IL CASO/ 1. Così la società della solitudine ha reso il suicidio un
"diritto" di Carlo Bellieni, martedì 12 giugno 2012, http://www.ilsussidiario.net
Sull’ultimo numero della rivista
Psychopatology, uno studio Usa mostra che il 10% degli studenti dei Campus
hanno ideazioni suicide; sulla rivista Lancet di questo mese uno studio
cino-inglese si dilunga sulla prevenzione del suicidio fatta tramite internet.
Strano mondo, il nostro: la scienza vuole prevenire il suicidio e sui giornali
c’è chi lo acclama come un diritto. Salvo poi trovarlo in casa propria, come
avviene in questi giorni in Italia, tra morti per disperazione di imprenditori,
disoccupati e studenti; e rendersi conto che il suicidio è terrore, dolore,
solitudine… tutto ma non un diritto: un diritto presuppone essere liberi, ma
dolore, sofferenza e solitudine ottundono e schiacciano ogni libertà e chi lo
compie ne è la vittima.
Fino a ieri il suicidio veniva
definito “atto nobile” o “scelta da rispettare”... e in questi giorni quei
proclami ora stonano, strappano il cuore, creano imbarazzo: quando si guardano
in faccia le persone morte e i loro familiari, certi “diritti” da vivere nella
solitudine e nella tanto venerata “autodeterminazione” diventano dei macigni.
I massmedia devono interrogarsi
su come sono stati trattati questi temi, risalendo ai tempi in cui parlavano di
diritto al suicidio come fosse un diritto tra i tanti, e arrivando a come sono
stati trattati in prima pagina sapendo che il suicidio per sue dinamiche
interne determina un effetto di emulazione. Al tema suicidio è stato riservato
poi pochissimo approfondimento vero, puntando certo l’indice sulla crisi
economica, ma pochissimo sulle dinamiche psicologiche della persona-vittima del
suicidio, e soprattutto su come prevenirlo. Perché ormai la parola d’ordine è:
“Lo vuoi fare? Fallo, basta che non disturbi e segua i criteri corretti”; e
quando ci si trova davanti a suicidi veri non si sa più cosa dire.

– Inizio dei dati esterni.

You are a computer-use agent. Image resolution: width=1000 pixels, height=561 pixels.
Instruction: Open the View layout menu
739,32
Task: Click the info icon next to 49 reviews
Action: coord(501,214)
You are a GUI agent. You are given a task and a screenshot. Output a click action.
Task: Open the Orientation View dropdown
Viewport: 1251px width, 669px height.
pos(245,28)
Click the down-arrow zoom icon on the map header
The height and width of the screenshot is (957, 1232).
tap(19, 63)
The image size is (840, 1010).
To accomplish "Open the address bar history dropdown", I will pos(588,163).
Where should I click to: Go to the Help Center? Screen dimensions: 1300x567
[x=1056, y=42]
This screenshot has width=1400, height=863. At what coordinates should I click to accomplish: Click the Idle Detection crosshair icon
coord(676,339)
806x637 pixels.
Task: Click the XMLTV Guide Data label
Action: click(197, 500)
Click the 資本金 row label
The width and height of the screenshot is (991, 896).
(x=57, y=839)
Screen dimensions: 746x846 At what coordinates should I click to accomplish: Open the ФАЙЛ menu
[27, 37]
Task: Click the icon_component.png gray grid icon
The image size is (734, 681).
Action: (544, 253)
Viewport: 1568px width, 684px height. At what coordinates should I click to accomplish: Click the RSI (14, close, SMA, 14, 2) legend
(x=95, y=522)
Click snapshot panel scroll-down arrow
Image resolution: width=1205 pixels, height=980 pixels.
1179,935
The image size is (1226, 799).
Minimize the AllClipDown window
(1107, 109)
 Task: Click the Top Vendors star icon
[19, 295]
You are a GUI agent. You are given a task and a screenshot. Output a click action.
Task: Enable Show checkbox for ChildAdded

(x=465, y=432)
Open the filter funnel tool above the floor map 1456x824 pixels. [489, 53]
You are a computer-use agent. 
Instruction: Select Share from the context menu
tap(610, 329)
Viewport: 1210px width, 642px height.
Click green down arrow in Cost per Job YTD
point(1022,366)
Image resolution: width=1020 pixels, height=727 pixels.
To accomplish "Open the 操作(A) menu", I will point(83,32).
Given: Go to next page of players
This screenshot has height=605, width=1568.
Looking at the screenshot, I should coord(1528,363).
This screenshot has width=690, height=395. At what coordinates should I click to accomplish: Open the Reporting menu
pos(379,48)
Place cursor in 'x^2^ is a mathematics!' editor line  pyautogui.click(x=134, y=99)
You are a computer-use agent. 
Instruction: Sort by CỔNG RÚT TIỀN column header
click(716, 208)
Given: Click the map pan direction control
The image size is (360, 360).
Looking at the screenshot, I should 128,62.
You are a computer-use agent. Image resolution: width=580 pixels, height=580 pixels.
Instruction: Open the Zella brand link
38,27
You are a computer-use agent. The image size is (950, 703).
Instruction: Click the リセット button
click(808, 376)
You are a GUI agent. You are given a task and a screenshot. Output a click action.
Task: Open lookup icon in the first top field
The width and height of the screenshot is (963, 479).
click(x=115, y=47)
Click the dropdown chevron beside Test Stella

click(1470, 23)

Ma guardiamole bene le persone
che in questi giorni entrano nella statistica dei suicidi: imprenditori,
disoccupati, sportivi, giovani. Certo, è da miopi non additare il problema
“crisi economica”, ma questo non cancella il problema “solitudine” o
“disperazione”. Ci potranno dire che questi suicidi non riscontrano il placet
dell’intellighenzia postmodernista, che il suicidio da liberalizzare è quello
che passa dalle maglie di un’apposita commissione ben assortita, paritaria e bipartisan…,
e che il camice bianco o l’apposita clinica è il posto giusto, mentre i binari
di una ferrovia non lo sono; ma davvero accettiamo che qualcuno in maniera
illuminata pensi di “saper bene” quello che agli altri conviene anche sul
crinale personale e delicato della morte?
E pensare che poi le stesse
persone affermano che nelle decisioni “autonome” nessuno deve interferire.
Paradosso? No: potere dell’epoca postmoderna, in cui la solitudine è il sommo
ideale. Ma attenti: si parla oggi di libera scelta o piuttosto di disperazione,
trattando di tanti di questi casi? E se è disperazione o sofferenza, quale
sarebbe allora la libera scelta di un suicida: quella che passa attraverso una
commissione di saggi illuminati?
Fatto sta che almeno in questi
giorni di diritto al suicidio non ne parla più nessuno; forse per opportunità,
forse in attesa di tempi migliori; o perché ora guardano in faccia cosa è il
darsi la morte e non lo auspicano più. Che questa sensazione non li abbandoni e
serva (anche a noi) ad essere compagni, piuttosto che ad aprire le porte alla
morte solitaria, fosse anche “medicalmente assistita”.